Is Sora the beginning of the end for social media?
The Sora video platform may sound innovative, but it may be the first sign of a downward spiral gathering pace.
Most product lifecycles have four main parts to them.
There’s the launch – a time of excitement and fragility, followed by a period of growth as reputations are forged and existing customers are augmented with new ones.
Next comes the maturity stage of the product lifecycle when things tend to stagnate. And finally there’s the decline phase, when consumers migrate elsewhere and profits fall.
It would be ridiculous to suggest that social media is in the decline stage of its own product lifecycle, given the extent to which it has addicted entire swathes of the world population.
However, it’s unquestionably in the maturity stage, and the recent launch of an AI-powered video platform might herald the beginning of the end of social media’s omnipotence.
I don’t believe it
In the past, social media platforms have played fast and loose with concepts of truth.
Uploaded content has often been an airbrushed version of reality, but it’s always had some real-world grounding.
Until now, that is, following the widespread public adoption of a text-to-video AI generator known as Sora – an OpenAI offshoot currently only available in North America.
Other content generating video platforms have existed for longer, but Sora has become a standard bearer in this sector.
In essence, Sora creates fake videos based on typed user instructions.
Ask it to make a video of a cat skiing, Elvis dancing on the moon or a car turning inside out, and it’ll generate something in response.
The results are often startling, occasionally hilarious, sometimes memorable, but mostly dispiriting.
Nothing you see is real, even though everything is based on real elements intended to add authenticity to a ten-second video of the Pope riding a rocket through a glacier in pyjamas.
What about copyright laws?
Like most content-generating AI engines, Sora has learned to create artificial videos by ‘studying’ (‘plagiarising’ may be a better word) vast quantities of real footage.
Individual copyright holders are expected to actively opt out of granting permission for their material to be reused, which they may not realise they need to do.
Meanwhile, Sora stores your uploaded images and (unless told otherwise) allows other people to use them. Dead celebrities are fair game, though living ones are not.
In other words, your pet, partner or favourite pop star could all find themselves unwittingly incorporated into a video created for a complete stranger halfway around the world.
Sora is already being widely used to create non-nudity fetish videos, and it’s surely only a matter of time before rival AI video platforms remove these X-rated shackles altogether.
The consequences of that would be too awful to contemplate, from revenge porn and reputation-damaging deepfakes through to content targeting the very worst human desires.
Ever decreasing circles
For now, the biggest issue with Sora is the inherent artificiality of its output.

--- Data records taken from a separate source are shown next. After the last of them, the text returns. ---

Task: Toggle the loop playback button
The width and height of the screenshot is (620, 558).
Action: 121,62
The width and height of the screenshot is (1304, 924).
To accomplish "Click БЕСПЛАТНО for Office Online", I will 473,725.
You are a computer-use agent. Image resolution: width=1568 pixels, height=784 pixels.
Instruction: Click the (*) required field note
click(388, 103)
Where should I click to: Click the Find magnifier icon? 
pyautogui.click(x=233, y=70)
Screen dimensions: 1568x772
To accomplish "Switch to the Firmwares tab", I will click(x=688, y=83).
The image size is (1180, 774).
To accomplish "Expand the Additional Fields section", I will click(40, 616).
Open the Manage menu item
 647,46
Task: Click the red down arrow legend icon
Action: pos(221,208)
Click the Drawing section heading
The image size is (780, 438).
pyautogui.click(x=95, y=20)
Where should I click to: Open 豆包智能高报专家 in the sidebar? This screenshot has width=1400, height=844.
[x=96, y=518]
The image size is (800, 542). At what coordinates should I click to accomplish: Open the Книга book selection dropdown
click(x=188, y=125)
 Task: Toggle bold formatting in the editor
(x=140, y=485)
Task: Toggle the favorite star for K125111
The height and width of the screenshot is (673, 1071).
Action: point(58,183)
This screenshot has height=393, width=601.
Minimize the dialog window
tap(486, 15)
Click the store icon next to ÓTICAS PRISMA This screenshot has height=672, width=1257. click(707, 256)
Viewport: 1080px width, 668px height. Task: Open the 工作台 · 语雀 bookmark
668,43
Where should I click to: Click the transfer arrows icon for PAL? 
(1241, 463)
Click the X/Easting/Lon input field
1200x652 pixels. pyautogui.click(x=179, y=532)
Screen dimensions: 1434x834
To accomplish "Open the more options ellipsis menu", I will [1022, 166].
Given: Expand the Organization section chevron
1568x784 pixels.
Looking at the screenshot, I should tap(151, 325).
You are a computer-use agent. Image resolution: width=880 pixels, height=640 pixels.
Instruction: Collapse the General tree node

Once you’ve registered the absurdity of whatever you’re watching, there’s no reason to persevere, other than thinking up ever-more outlandish concepts to request.
Users will quickly drift onto the next video, and the one after that, until everything blurs together and the entire concept begins to lose its appeal.
And this, in essence, is the problem with social media as a whole.
It has contributed hugely to dumbing us down, diminishing our attention spans and deprecating our real-world communication skills.
The appalling consequences of this growing attention deficit are being felt everywhere from live sport and entertainment to the dwindling arts of socialising, dating and office working.
Moreover, it’s becoming increasingly hard to tell fact from fiction, with even reputable media outlets being routinely duped by made-up experts and AI-generated fake news.
Sora doesn’t seem likely to diminish any of the ills social media has brought upon us, though it’s likely to exacerbate a few of them.
As such, we are surely entering the endgame in terms of what social media can bring to the world, as its drawbacks begin to outweigh its benefits.